Obesity during childhood is a major health concern. We have investigated in adolescents with obesity, how pharmacological treatment with exenatide affected endogenous GLP-1 secretion, inflammation and health behaviors. Additionally, we investigated predictors of disease severity based on cardiovascular risk factors.

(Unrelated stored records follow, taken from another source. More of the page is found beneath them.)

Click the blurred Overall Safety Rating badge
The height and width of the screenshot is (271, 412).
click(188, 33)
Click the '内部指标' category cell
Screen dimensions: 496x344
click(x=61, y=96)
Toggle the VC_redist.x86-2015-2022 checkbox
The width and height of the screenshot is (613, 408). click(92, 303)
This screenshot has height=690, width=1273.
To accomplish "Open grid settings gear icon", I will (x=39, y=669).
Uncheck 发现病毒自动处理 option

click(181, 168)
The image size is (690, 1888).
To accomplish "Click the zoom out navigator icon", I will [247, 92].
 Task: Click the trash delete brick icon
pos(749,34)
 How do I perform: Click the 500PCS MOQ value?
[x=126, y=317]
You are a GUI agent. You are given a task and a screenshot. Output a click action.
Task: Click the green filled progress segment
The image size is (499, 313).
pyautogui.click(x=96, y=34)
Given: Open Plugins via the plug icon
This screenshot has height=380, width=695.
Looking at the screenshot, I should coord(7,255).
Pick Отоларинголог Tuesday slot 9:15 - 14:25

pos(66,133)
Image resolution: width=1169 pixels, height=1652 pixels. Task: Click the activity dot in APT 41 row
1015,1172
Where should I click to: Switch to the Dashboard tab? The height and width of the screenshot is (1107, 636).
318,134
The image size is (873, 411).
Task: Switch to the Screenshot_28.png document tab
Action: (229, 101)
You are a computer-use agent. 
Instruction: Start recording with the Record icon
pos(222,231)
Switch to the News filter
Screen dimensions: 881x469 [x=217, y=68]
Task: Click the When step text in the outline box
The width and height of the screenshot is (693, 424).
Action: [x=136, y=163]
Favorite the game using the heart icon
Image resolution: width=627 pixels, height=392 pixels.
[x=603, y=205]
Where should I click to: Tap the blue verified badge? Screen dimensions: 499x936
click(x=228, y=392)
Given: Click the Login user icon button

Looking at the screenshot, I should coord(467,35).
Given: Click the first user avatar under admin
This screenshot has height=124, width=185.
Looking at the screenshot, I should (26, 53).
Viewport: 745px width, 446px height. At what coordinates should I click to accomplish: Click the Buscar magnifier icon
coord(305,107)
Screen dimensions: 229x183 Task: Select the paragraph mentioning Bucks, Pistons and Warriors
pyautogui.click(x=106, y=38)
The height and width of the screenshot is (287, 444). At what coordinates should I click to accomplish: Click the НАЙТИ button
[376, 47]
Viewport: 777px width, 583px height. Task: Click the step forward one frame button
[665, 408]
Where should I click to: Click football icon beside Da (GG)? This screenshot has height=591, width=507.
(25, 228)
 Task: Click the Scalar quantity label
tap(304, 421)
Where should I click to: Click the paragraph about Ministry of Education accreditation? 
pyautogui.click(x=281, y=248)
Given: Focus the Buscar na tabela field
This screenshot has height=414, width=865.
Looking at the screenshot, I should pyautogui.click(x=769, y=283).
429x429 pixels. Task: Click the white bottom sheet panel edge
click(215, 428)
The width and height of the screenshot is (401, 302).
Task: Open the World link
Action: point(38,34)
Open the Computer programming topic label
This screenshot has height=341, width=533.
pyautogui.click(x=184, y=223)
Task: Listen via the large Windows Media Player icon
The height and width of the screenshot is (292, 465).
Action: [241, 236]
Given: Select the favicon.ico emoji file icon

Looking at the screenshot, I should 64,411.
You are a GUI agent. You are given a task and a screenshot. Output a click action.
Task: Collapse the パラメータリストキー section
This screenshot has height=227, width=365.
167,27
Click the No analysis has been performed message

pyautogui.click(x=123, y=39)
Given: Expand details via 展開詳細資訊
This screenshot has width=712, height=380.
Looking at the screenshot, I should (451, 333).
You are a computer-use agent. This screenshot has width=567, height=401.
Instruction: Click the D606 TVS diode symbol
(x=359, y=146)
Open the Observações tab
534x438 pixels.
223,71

In the randomized controlled trial Combat-JUDO (NCT02794402) adolescents with obesity (n=44) were randomized to six months of treatment with weekly injections of the GLP-1 agonist exenatide (2mg) or placebo. Lifestyle intervention was given to both groups consisting of nutritional advice and sessions to optimize physical activity. An oral glucose tolerance test was performed, eating habits and physical activity were quantified at baseline and at end-of-trial. Proglucagon-derived peptides, measures of glucose metabolism and 92 inflammatory proteins were measured in plasma. Participants from the Beta-JUDO cohort (n=811 of which 99 were controls), aged 3-18 years, were categorized according to their BMI-SDS as obesity class I, II or III, or by their fasting insulin quartiles as quartile 1, 2, 3 or 4, with the lean participants as a control group. Prevalence of cardiometabolic risk factors was determined in each group.

Exenatide treatment lowered IL-18Rα and DPP-4, improved glycemic tolerance, did not affect endogenous GLP-1, glucagon or insulin, and improved adherence to health behavior and lifestyle treatment (HBLT). Thus, exenatide treatment improved metabolic health and adherence to HBLT. ROC analyses showed larger AUCs for fasting insulin compared to BMI-SDS for finding dyslipidemia, impaired glucose tolerance (IGT) or a combination of dyslipidemia, impaired IGT and hypertension, but not for hypertension alone. The multiple regression analysis found that fasting insulin was more strongly associated with a larger number of cardiometabolic risk factors than BMI-SDS. Thus, fasting insulin concentrations better predict individuals with elevated risk factors for future cardiovascular events than obesity class based on BMI-SDS.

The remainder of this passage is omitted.